(What you have to do):
Nothing outside the range below should be printed. Output exactly the lines from the line with "Impressum (408, 1028)" to the line with "Coffee Images (324, 2293)", both included.

::: Provided records

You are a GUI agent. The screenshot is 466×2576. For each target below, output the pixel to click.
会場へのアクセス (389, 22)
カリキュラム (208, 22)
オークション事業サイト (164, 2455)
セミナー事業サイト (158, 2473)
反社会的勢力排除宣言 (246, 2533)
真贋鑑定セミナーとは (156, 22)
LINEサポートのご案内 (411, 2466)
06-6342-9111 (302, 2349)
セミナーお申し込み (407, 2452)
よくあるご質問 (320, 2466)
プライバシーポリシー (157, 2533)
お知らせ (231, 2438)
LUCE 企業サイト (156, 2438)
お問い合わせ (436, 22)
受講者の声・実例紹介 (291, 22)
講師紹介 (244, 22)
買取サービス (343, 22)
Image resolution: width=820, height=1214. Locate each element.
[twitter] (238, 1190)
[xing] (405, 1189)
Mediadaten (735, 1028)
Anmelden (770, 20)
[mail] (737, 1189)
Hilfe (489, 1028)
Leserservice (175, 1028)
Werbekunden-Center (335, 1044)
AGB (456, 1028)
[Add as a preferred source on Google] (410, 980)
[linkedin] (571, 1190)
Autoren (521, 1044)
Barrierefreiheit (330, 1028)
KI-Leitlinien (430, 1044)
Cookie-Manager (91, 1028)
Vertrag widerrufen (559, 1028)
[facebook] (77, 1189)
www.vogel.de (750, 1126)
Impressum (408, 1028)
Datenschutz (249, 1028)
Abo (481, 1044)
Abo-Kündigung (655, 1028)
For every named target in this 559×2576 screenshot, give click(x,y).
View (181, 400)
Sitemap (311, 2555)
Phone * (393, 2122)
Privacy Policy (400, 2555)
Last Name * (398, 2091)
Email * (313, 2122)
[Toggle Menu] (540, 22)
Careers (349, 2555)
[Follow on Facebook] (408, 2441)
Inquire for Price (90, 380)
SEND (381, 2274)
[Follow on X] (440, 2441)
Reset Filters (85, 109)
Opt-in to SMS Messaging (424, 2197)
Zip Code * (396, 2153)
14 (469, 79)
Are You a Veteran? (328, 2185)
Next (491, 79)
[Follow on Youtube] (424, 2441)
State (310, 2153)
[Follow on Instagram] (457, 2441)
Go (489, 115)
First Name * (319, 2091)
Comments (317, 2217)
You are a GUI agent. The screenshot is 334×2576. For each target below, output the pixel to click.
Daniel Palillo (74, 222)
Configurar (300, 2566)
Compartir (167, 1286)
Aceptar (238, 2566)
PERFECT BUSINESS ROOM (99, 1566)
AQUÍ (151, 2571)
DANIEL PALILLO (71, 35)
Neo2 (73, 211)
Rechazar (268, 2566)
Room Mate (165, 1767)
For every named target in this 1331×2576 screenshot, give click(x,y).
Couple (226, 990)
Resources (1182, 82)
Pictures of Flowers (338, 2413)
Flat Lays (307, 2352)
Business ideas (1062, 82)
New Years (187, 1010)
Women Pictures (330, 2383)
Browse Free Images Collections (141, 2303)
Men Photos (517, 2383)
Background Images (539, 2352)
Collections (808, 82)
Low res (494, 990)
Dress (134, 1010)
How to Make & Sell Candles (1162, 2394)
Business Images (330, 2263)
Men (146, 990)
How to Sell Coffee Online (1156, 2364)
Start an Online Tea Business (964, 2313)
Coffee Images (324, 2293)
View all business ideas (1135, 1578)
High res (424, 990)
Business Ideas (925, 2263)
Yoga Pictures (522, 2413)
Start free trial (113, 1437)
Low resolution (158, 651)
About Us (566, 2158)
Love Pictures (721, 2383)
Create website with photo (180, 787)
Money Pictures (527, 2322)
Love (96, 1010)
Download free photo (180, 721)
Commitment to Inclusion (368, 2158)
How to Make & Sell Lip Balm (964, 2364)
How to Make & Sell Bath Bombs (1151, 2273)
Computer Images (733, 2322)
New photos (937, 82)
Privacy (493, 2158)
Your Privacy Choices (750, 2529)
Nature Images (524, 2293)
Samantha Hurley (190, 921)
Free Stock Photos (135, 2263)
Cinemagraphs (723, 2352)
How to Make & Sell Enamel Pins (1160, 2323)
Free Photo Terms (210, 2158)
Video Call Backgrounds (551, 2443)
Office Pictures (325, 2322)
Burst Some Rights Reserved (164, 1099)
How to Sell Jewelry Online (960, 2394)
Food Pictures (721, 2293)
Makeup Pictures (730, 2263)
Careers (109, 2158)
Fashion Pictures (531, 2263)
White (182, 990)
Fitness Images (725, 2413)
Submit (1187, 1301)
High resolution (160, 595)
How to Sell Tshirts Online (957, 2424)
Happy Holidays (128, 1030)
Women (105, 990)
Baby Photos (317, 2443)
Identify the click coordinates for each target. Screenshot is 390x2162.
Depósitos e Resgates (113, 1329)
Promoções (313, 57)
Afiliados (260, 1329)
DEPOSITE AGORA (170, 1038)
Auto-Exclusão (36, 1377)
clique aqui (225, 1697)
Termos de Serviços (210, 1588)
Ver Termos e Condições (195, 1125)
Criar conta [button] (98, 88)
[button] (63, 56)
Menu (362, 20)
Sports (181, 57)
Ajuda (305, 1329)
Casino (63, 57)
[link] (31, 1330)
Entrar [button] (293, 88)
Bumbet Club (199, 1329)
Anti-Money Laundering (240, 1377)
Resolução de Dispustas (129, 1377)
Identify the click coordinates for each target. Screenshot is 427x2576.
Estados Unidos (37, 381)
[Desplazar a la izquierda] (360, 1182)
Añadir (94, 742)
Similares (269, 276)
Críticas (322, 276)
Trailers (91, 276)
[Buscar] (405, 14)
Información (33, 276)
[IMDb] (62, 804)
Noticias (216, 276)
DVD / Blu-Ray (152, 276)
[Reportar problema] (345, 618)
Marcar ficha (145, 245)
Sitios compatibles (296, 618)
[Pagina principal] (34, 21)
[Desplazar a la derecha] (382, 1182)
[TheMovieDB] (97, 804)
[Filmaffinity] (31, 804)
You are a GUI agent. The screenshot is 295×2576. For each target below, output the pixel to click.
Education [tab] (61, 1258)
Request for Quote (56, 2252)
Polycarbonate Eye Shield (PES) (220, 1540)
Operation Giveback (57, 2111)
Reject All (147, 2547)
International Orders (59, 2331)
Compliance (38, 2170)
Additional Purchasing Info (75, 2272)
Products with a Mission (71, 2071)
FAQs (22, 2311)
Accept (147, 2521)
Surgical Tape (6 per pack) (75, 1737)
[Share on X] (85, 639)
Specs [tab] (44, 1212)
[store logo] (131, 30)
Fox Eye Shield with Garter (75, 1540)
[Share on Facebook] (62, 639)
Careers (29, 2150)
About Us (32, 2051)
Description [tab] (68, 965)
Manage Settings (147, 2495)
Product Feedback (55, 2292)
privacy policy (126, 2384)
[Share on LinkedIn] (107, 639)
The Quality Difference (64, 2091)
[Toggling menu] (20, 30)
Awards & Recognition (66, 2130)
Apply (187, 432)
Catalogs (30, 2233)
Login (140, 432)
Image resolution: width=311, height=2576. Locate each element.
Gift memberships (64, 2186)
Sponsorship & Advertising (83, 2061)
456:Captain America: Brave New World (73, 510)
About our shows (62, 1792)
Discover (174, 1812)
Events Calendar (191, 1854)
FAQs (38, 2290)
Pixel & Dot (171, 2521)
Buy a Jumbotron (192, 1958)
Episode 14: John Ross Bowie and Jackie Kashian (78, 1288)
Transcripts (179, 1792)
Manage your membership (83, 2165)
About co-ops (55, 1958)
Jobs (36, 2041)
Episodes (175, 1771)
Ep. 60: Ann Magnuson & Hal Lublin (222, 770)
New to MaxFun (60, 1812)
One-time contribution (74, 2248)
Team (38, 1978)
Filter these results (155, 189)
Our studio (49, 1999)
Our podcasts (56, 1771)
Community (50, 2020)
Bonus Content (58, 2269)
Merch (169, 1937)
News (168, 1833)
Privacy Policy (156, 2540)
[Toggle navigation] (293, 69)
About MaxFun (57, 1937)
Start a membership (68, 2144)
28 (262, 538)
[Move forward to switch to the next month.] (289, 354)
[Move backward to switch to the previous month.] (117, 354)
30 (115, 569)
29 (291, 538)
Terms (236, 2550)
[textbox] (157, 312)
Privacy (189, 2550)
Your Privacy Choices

::::::

(Completed exercise):
Impressum (408, 1028)
Datenschutz (249, 1028)
Abo (481, 1044)
Abo-Kündigung (655, 1028)
For every named target in this 559×2576 screenshot, give click(x,y).
View (181, 400)
Sitemap (311, 2555)
Phone * (393, 2122)
Privacy Policy (400, 2555)
Last Name * (398, 2091)
Email * (313, 2122)
[Toggle Menu] (540, 22)
Careers (349, 2555)
[Follow on Facebook] (408, 2441)
Inquire for Price (90, 380)
SEND (381, 2274)
[Follow on X] (440, 2441)
Reset Filters (85, 109)
Opt-in to SMS Messaging (424, 2197)
Zip Code * (396, 2153)
14 (469, 79)
Are You a Veteran? (328, 2185)
Next (491, 79)
[Follow on Youtube] (424, 2441)
State (310, 2153)
[Follow on Instagram] (457, 2441)
Go (489, 115)
First Name * (319, 2091)
Comments (317, 2217)
You are a GUI agent. The screenshot is 334×2576. For each target below, output the pixel to click.
Daniel Palillo (74, 222)
Configurar (300, 2566)
Compartir (167, 1286)
Aceptar (238, 2566)
PERFECT BUSINESS ROOM (99, 1566)
AQUÍ (151, 2571)
DANIEL PALILLO (71, 35)
Neo2 (73, 211)
Rechazar (268, 2566)
Room Mate (165, 1767)
For every named target in this 1331×2576 screenshot, give click(x,y).
Couple (226, 990)
Resources (1182, 82)
Pictures of Flowers (338, 2413)
Flat Lays (307, 2352)
Business ideas (1062, 82)
New Years (187, 1010)
Women Pictures (330, 2383)
Browse Free Images Collections (141, 2303)
Men Photos (517, 2383)
Background Images (539, 2352)
Collections (808, 82)
Low res (494, 990)
Dress (134, 1010)
How to Make & Sell Candles (1162, 2394)
Business Images (330, 2263)
Men (146, 990)
How to Sell Coffee Online (1156, 2364)
Start an Online Tea Business (964, 2313)
Coffee Images (324, 2293)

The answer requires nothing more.